Fonte:
::::

# Rinsceminire



## bearded

Salve a tutti

Oltre al verbo 'rinscemire' di cui si è parlato in un altro thread, io conosco e uso anche il verbo _rinsceminire. _Forse si tratta di un verbo solo regionale; tuttavia ce n'è qualche esempio anche su Internet:
rinsceminire

Avete mai sentito dalle vostre parti questo verbo - di cui non c'è traccia nei vocabolari?


----------



## Paulfromitaly

Io avrei azzardato "rinscem*u*nire", che ogni  tanto ho sentito dalla mie parti.


----------



## Starless74

Mai sentito dire nella mia zona, ma non avrei (avuto) difficoltà a coglierne il significato.


----------



## Mary49

Ci sono 2 esempi (uno studente e un commento), non è strano che non ce ne sia traccia nei vocabolari...


----------



## Starless74

Brevi tracce anche di _rinscimunire_, su cui azzarderei come spiegazione
la mescolanza tra i più "riconosciuti" *scimunire*/*scimunirsi* e *rincitrullire*/*rincitrullirsi*.


----------



## Paulfromitaly

Starless74 said:


> Brevi tracce anche di _rinscimunire_, su cui azzarderei come spiegazione
> la mescolanza tra i più "riconosciuti" *scimunire*/*scimunirsi* e *rincitrullire*/*rincitrullirsi*.


Non al nord. L'alternativa qui sarebbe *rincretinirsi*.


----------



## lemure libero

Anch'io, non l'ho mai sentito in Veneto, ma trovo _riscemire_ perfettamente comprensibile e personalmente abbastanza musicale e più ortodosso nella forma di _rinsceminire. _Non saprei dire però se in determinati contesti _rinsceminire _potrebbe risultare più funzionale.


----------



## Starless74

Paulfromitaly said:


> Non al nord.


Mi riferivo a sparute tracce sul web. Ma solo per completezza.


----------



## bearded

Mi son fatto l'idea che il mio 'rinsceminire' (un verbo usato evidentemente da scarse minoranze  ) rappresenti un ibrido tra 'rinscemire' e 'rinscimunire' (da  'scimunire', cf. il participio e sostantivo comunissimo 'scimunito').
Ringrazio tutti per le risposte e i commenti - anche per quelli eventualmente futuri.


----------



## alfaalfa

Ciao Bearded,
mai sentito. Probabilmente in un contesto adeguato ti avrei capito, ma ti avrei guardato con sospetto.   



Paulfromitaly said:


> Non al nord. L'alternativa qui sarebbe *rincretinirsi*.


Scusami, non ho capito. "Rincitrullirsi" non viene usato come termine o non funzionerebbe nelle sciarada di Starless74?

::::

Estratto del dataset:
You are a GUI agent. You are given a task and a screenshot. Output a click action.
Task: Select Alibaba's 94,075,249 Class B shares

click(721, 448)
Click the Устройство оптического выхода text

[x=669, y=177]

::::

Attività richieste:
1. Riassumi in due frasi la discussione sul verbo «rinsceminire».
2. Riprendi la discussione sul verbo «rinsceminire» e prosegui dopo l'ultimo messaggio.
Le righe sono un materiale a sé, distinto dalla discussione sul verbo «rinsceminire».

Risposte all'esercizio:
1. Nella discussione bearded chiede se altri conoscano il verbo «rinsceminire», che lui usa e che non compare nei vocabolari. Diversi partecipanti dicono di non averlo mai sentito e altri propongono forme vicine come «rinscemunire» e «rinscimunire», mentre bearded conclude che il suo verbo sia un ibrido tra «rinscemire» e «rinscimunire».

2.
----------



## Paulfromitaly

alfaalfa said:


> Scusami, non ho capito. "Rincitrullirsi" non viene usato come termine o non funzionerebbe nelle sciarada di Starless74?


E' un termine chee non ho mai sentito usare qui, ma solo letto.
Ovviamente il significato è lo stesso.


----------



## bearded

alfaalfa said:


> ti avrei guardato con sospetto.


----------



## mcrasnich

@bearded rinsceminire, rinsceminito assolutamente usati in Friuli, uso comune. Però noi abbiamo insemenî, insemenît in friulano, sicuramente l'italiano è un prestito adattato. Mi sorprende che non siano usati in Veneto, almeno Venezia Treviso, di solito c'è un certo travaso di lessico. Le altre due forme citate, rinscemire e rinscimunire, invece mai sentite.


----------



## bearded

mcrasnich said:


> rinsceminire, rinsceminito assolutamente usati in Friuli, uso comune


Interessante! Grazie.

A quanto pare, 'rinscemire' è italiano standard.
rinscemire


----------



## mcrasnich

mcrasnich said:


> Mi sorprende che non siano usati in Veneto, almeno Venezia Treviso, di solito c'è un certo travaso di lessico.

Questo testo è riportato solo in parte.